Quand les rêves de héros masqués refusent de mourir
1. Une histoire de passion… et de nostalgie
Avec Gekiko Kamen, Takayuki Yamaguchi propose quelque chose d’assez inattendu. L’auteur de Shigurui s’éloigne des récits historiques violents pour raconter une ode au tokusatsu, ces séries japonaises de super-héros en costume qui ont marqué des générations. L’histoire suit Otoya Jissôji, 29 ans, un homme un peu perdu qui enchaîne les petits boulots et semble complètement vide intérieurement. La mort d’un ancien camarade d’université le replonge pourtant dans un passé qu’il pensait oublié : les années passées dans un club de passionnés de tokusatsu où, avec ses amis, ils rêvaient de créer le costume parfait de héros masqué. Ce point de départ donne un manga assez surprenant. On ne suit pas un super-héros… mais des adultes qui tentent de raviver un rêve d’enfance.
2. Un manga sur l’imaginaire et la création
Le premier tome fonctionne presque comme une tranche de vie. Le récit alterne entre le présent, où les anciens membres du club se retrouvent après des années, et leurs souvenirs, quand ils étaient étudiants et qu’ils construisaient costumes et projets avec une passion presque naïve. Le manga parle beaucoup de l’importance de la fiction et de l’imaginaire. Derrière les costumes kitsch et les héros colorés se cachent des symboles, des inspirations et une culture profondément ancrée au Japon. Petit à petit, l’idée apparaît : et si ces rêves de jeunesse n’étaient pas seulement des souvenirs… mais quelque chose qui peut encore donner un sens à la vie adulte ?

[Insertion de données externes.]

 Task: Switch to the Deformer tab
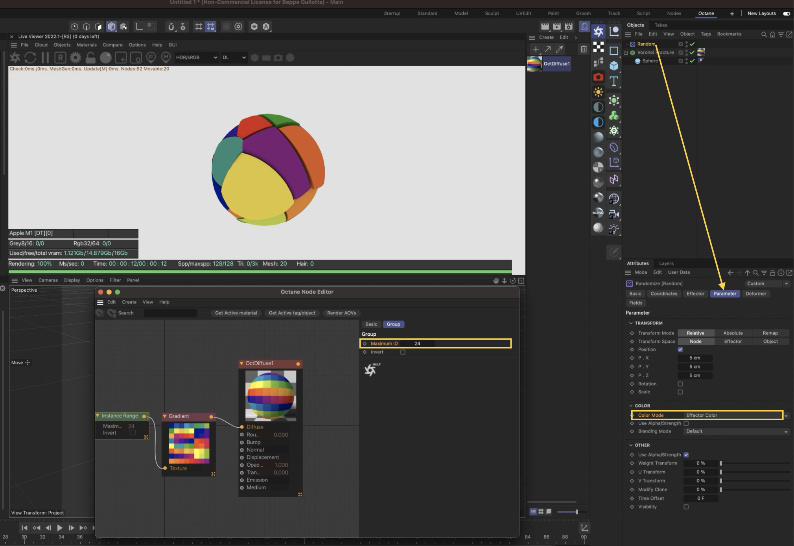(x=755, y=294)
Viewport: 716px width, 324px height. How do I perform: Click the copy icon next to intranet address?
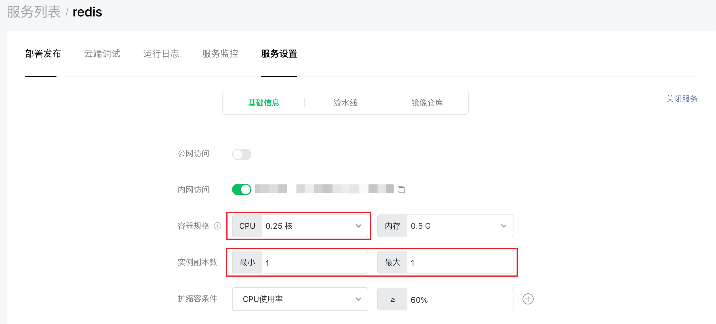(x=401, y=189)

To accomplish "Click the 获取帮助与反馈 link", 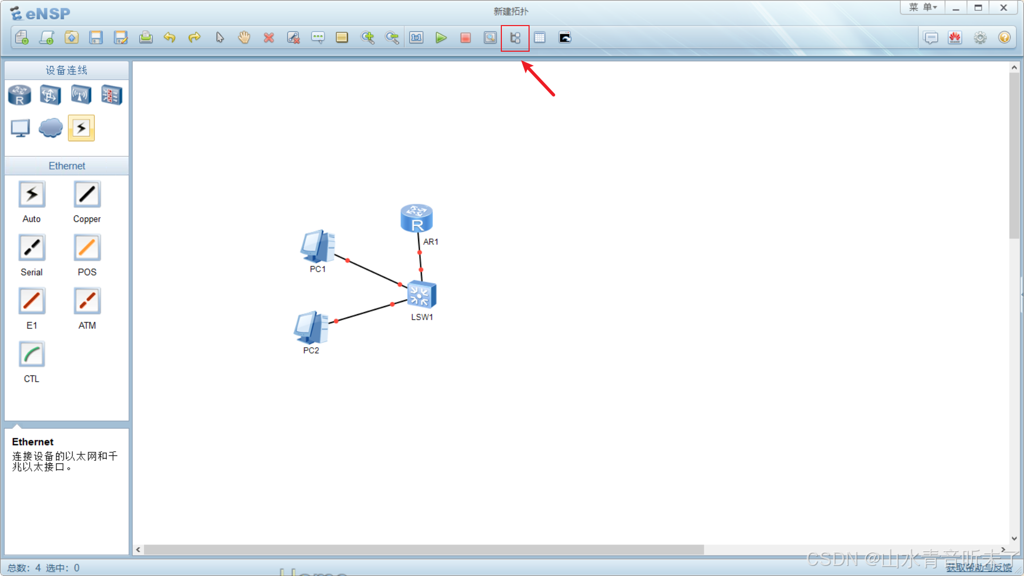I will (979, 567).
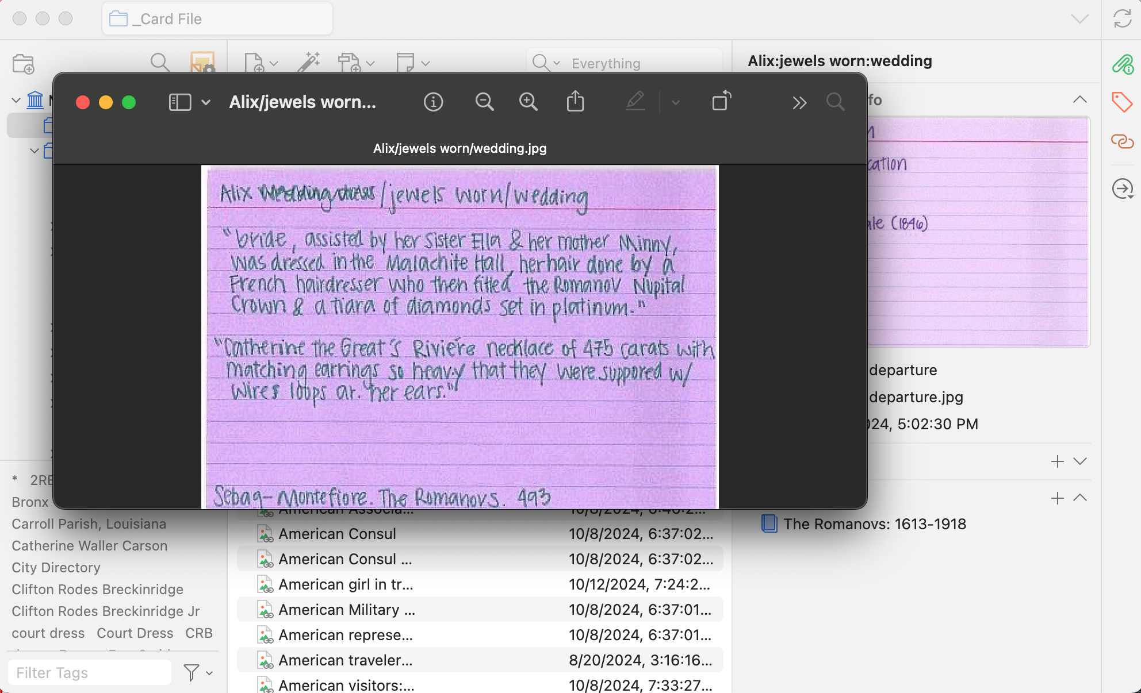Click the Filter Tags input field
The width and height of the screenshot is (1141, 693).
[x=90, y=672]
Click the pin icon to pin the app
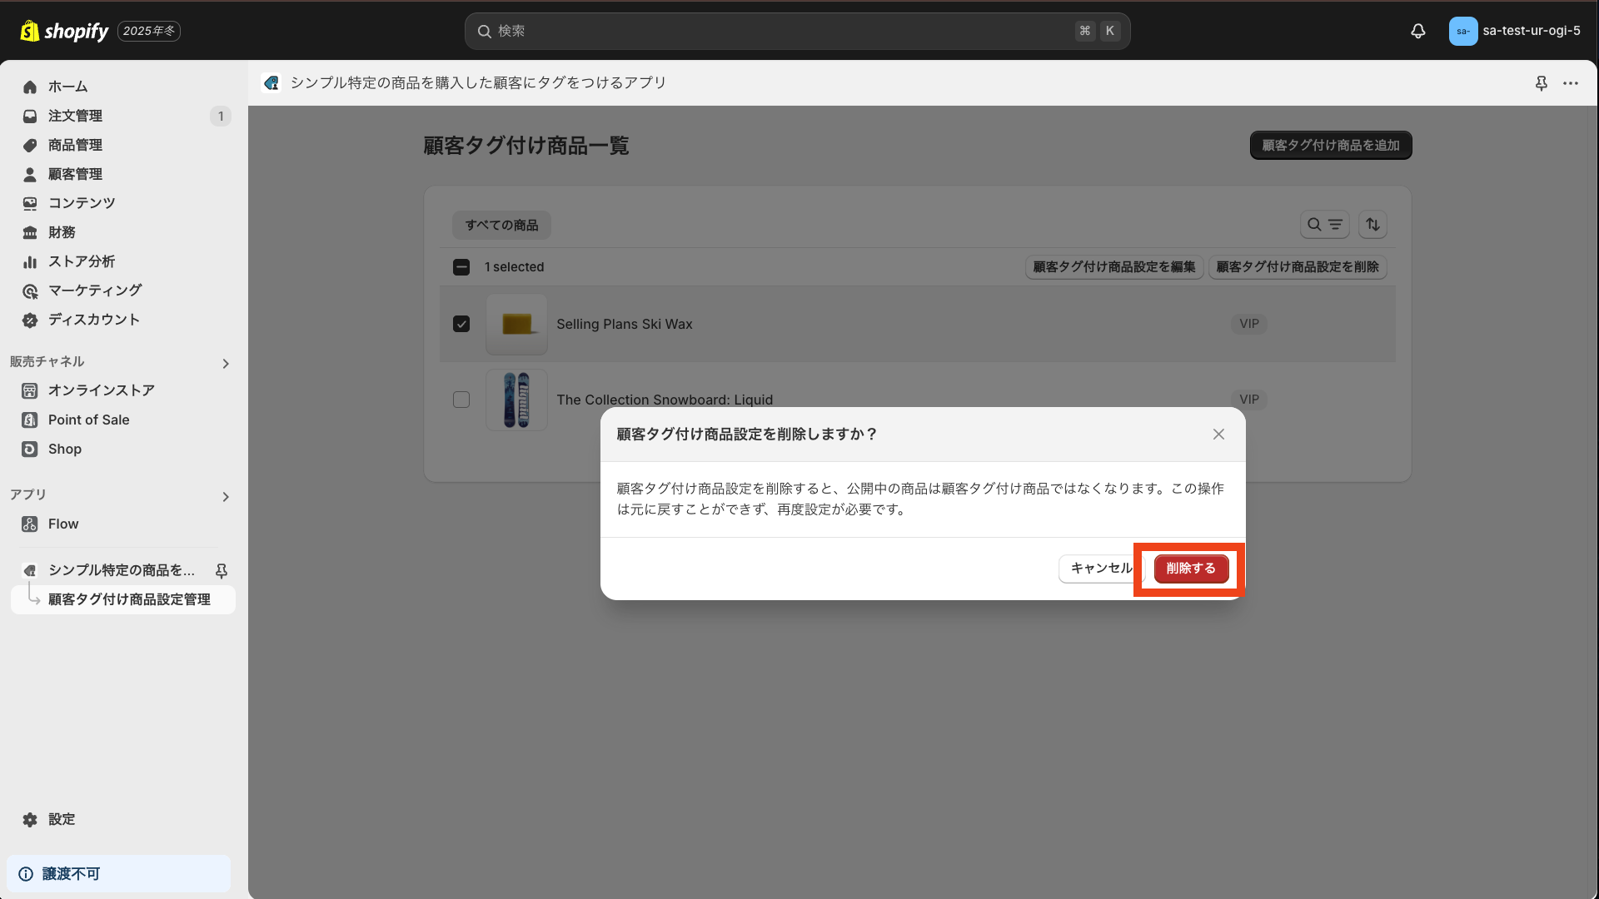The height and width of the screenshot is (899, 1599). pos(1542,83)
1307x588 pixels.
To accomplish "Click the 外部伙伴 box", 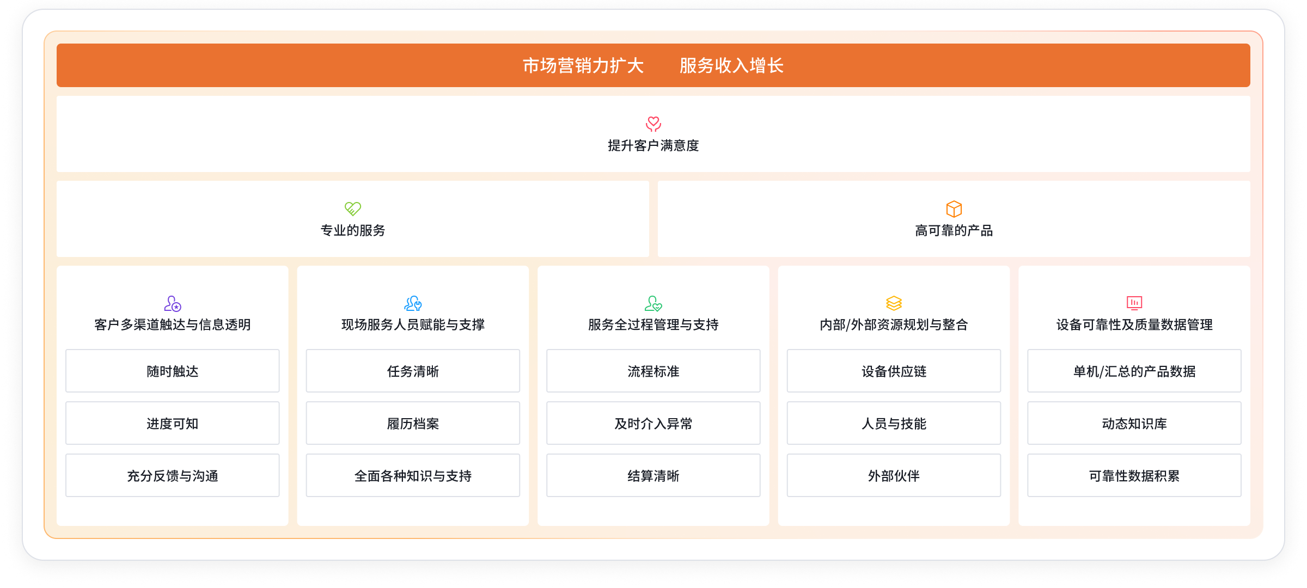I will pos(894,475).
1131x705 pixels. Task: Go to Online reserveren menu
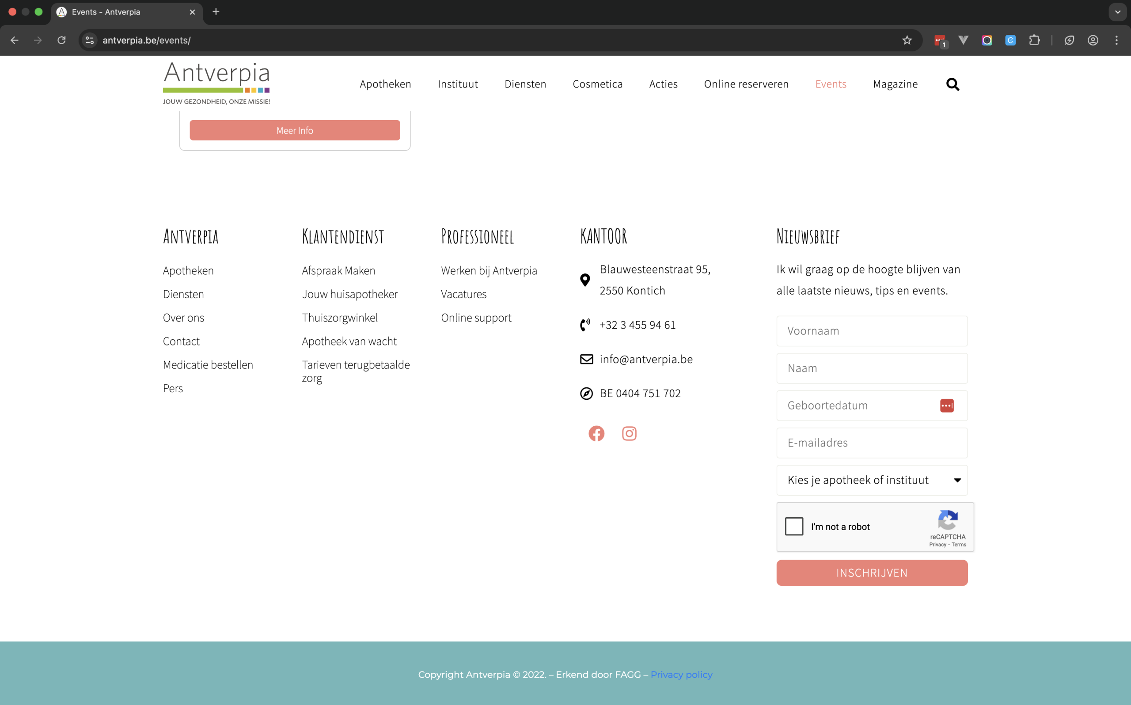point(746,84)
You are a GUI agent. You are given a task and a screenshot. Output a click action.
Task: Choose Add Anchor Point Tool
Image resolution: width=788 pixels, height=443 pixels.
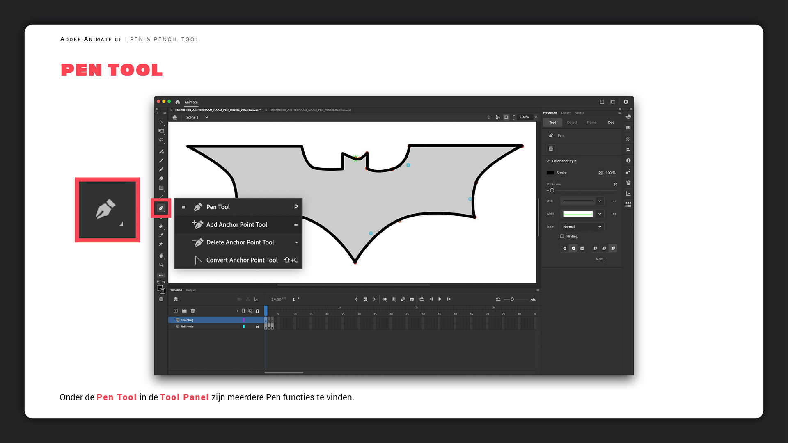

3. Une œuvre étrange… mais fascinante
Gekiko Kamen peut surprendre au début. Le manga ne propose ni baston spectaculaire ni intrigue classique de super-héros. Il prend le temps de poser ses personnages, leur nostalgie et leur passion pour un art souvent considéré comme kitsch. Mais c’est justement ce qui fait sa force. Plus on avance dans le tome, plus on comprend que l’auteur cherche à raconter une histoire sur la créativité, l’amitié et la manière dont les passions façonnent nos vies. Et derrière ce récit presque mélancolique se cache peut-être la promesse d’un retour du héros masqué : Gekiko Kamen.
En bref
Avec Gekiko Kamen, Takayuki Yamaguchi signe un manga très différent de ce qu’il a fait auparavant. Entre tranche de vie, hommage au tokusatsu et réflexion sur la nostalgie, le premier tome propose une lecture originale et touchante. Un début qui peut dérouter, mais qui se révèle finalement être une véritable déclaration d’amour à l’imaginaire et aux rêves que l’on refuse d’abandonner.